*** Material supplied Section Begins ***
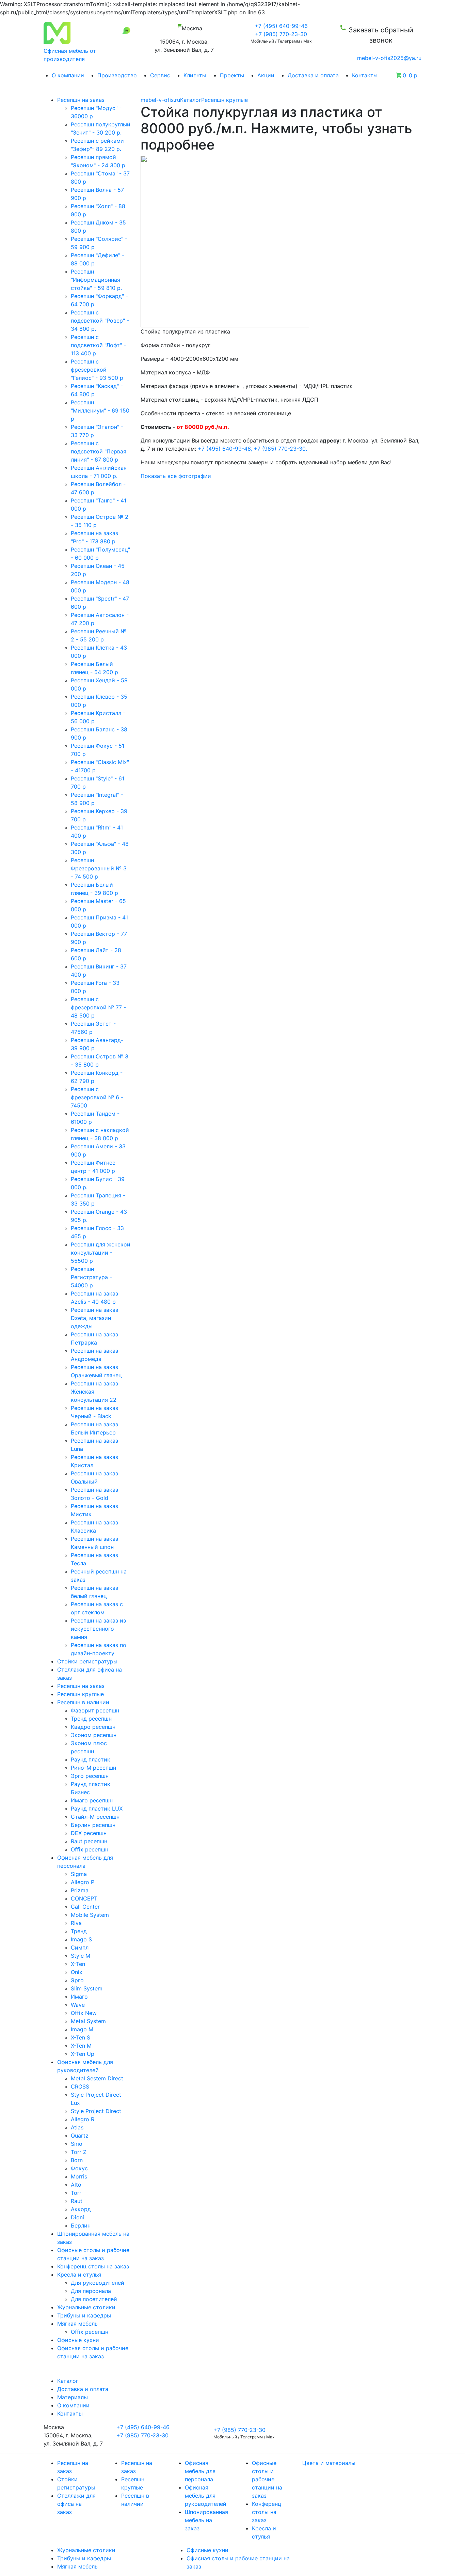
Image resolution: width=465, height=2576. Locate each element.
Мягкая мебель (77, 2566)
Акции (265, 75)
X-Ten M (81, 2045)
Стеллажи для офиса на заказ (76, 2503)
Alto (76, 2184)
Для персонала (91, 2290)
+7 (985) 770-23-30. (281, 448)
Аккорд (81, 2209)
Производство (117, 75)
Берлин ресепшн (93, 1824)
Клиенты (194, 75)
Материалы (72, 2397)
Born (77, 2160)
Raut (76, 2201)
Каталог (190, 99)
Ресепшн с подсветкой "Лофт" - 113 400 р (98, 345)
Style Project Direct (96, 2111)
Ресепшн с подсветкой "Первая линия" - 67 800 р (98, 451)
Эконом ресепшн (93, 1735)
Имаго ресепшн (92, 1800)
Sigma (79, 1874)
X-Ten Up (82, 2053)
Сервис (160, 75)
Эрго (77, 1980)
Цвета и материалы (328, 2462)
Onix (76, 1972)
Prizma (80, 1890)
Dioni (77, 2217)
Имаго (79, 1996)
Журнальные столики (86, 2550)
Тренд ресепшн (91, 1718)
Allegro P (82, 1882)
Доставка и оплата (313, 75)
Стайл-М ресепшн (95, 1816)
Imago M (82, 2029)
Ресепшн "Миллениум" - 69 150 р (100, 410)
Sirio (76, 2143)
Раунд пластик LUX (97, 1808)
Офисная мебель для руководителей (205, 2495)
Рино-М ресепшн (93, 1767)
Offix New (84, 2012)
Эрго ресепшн (90, 1775)
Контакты (365, 75)
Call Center (85, 1906)
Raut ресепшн (89, 1841)
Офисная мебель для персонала (200, 2471)
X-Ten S (80, 2037)
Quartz (80, 2135)
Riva (76, 1923)
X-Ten (78, 1963)
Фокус (79, 2168)
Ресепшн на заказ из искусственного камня (98, 1628)
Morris (79, 2176)
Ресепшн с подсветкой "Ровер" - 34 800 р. (100, 320)
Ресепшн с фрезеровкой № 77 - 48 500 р (98, 1007)
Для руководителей (97, 2282)
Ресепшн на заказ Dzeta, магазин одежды (94, 1318)
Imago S (81, 1939)
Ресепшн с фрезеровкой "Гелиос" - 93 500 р (97, 369)
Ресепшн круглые (224, 99)
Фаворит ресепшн (95, 1710)
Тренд (79, 1931)
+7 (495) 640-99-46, (226, 448)
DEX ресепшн (89, 1833)
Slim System (86, 1988)
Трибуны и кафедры (84, 2558)
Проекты (232, 75)
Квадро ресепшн (93, 1726)
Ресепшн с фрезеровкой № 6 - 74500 (97, 1097)
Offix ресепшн (89, 1849)
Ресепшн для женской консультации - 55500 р (100, 1252)
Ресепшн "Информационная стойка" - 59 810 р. (96, 279)
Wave (78, 2004)
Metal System (88, 2021)
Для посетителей (94, 2299)
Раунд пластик (90, 1759)
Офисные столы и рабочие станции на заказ (267, 2479)
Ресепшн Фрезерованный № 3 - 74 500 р (99, 868)
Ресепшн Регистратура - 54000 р (91, 1277)
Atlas (77, 2127)
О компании (68, 75)
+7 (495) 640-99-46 (281, 25)
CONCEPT (84, 1898)
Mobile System (90, 1914)
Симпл (80, 1947)
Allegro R (82, 2119)
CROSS (80, 2086)
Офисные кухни (207, 2550)
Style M (80, 1955)
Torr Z (78, 2151)
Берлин (81, 2225)
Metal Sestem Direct (97, 2078)
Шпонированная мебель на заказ (206, 2520)
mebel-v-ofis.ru (160, 99)
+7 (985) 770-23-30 (281, 34)
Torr (76, 2192)
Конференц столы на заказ (266, 2512)
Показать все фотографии (176, 475)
*** Material supplied Section Ends ***
» **What this task involves**:
All of the entries above need to be transcribed exactly, except for the pictures.

» **Written response**:
Image resolution: width=465, height=2576. Locate each element.
Мягкая мебель (77, 2566)
Акции (265, 75)
X-Ten M (81, 2045)
Стеллажи для офиса на заказ (76, 2503)
Alto (76, 2184)
Для персонала (91, 2290)
+7 (985) 770-23-30. (281, 448)
Аккорд (81, 2209)
Производство (117, 75)
Берлин ресепшн (93, 1824)
Клиенты (194, 75)
Материалы (72, 2397)
Born (77, 2160)
Raut (76, 2201)
Каталог (190, 99)
Ресепшн с подсветкой "Лофт" - 113 400 р (98, 345)
Style Project Direct (96, 2111)
Ресепшн с подсветкой "Первая линия" - 67 800 р (98, 451)
Эконом ресепшн (93, 1735)
Имаго ресепшн (92, 1800)
Sigma (79, 1874)
X-Ten Up (82, 2053)
Сервис (160, 75)
Эрго (77, 1980)
Цвета и материалы (328, 2462)
Onix (76, 1972)
Prizma (80, 1890)
Dioni (77, 2217)
Имаго (79, 1996)
Журнальные столики (86, 2550)
Тренд ресепшн (91, 1718)
Allegro P (82, 1882)
Доставка и оплата (313, 75)
Стайл-М ресепшн (95, 1816)
Imago M (82, 2029)
Ресепшн "Миллениум" - 69 150 р (100, 410)
Sirio (76, 2143)
Раунд пластик LUX (97, 1808)
Офисная мебель для руководителей (205, 2495)
Рино-М ресепшн (93, 1767)
Offix New (84, 2012)
Эрго ресепшн (90, 1775)
Контакты (365, 75)
Call Center (85, 1906)
Raut ресепшн (89, 1841)
Офисная мебель для персонала (200, 2471)
X-Ten S (80, 2037)
Quartz (80, 2135)
Riva (76, 1923)
X-Ten (78, 1963)
Фокус (79, 2168)
Ресепшн на заказ из искусственного камня (98, 1628)
Morris (79, 2176)
Ресепшн с подсветкой "Ровер" - 34 800 р. (100, 320)
Ресепшн с фрезеровкой № 77 - 48 500 р (98, 1007)
Для руководителей (97, 2282)
Ресепшн на заказ Dzeta, магазин одежды (94, 1318)
Imago S (81, 1939)
Ресепшн с фрезеровкой "Гелиос" - 93 500 р (97, 369)
Ресепшн круглые (224, 99)
Фаворит ресепшн (95, 1710)
Тренд (79, 1931)
+7 (495) 640-99-46, (226, 448)
DEX ресепшн (89, 1833)
Slim System (86, 1988)
Трибуны и кафедры (84, 2558)
Проекты (232, 75)
Квадро ресепшн (93, 1726)
Ресепшн с фрезеровкой № 6 - 74500 (97, 1097)
Offix ресепшн (89, 1849)
Ресепшн для женской консультации - 55500 р (100, 1252)
Ресепшн "Информационная стойка" - 59 810 р. (96, 279)
Wave (78, 2004)
Metal System (88, 2021)
Для посетителей (94, 2299)
Раунд пластик (90, 1759)
Офисные столы и рабочие станции на заказ (267, 2479)
Ресепшн Фрезерованный № 3 - 74 500 р (99, 868)
Ресепшн Регистратура - 54000 р (91, 1277)
Atlas (77, 2127)
О компании (68, 75)
+7 (495) 640-99-46 (281, 25)
CONCEPT (84, 1898)
Mobile System (90, 1914)
Симпл (80, 1947)
Allegro R (82, 2119)
CROSS (80, 2086)
Офисные кухни (207, 2550)
Style M (80, 1955)
Torr Z (78, 2151)
Берлин (81, 2225)
Metal Sestem Direct (97, 2078)
Шпонированная мебель на заказ (206, 2520)
mebel-v-ofis.ru (160, 99)
+7 (985) 770-23-30 (281, 34)
Torr (76, 2192)
Конференц столы на заказ (266, 2512)
Показать все фотографии (176, 475)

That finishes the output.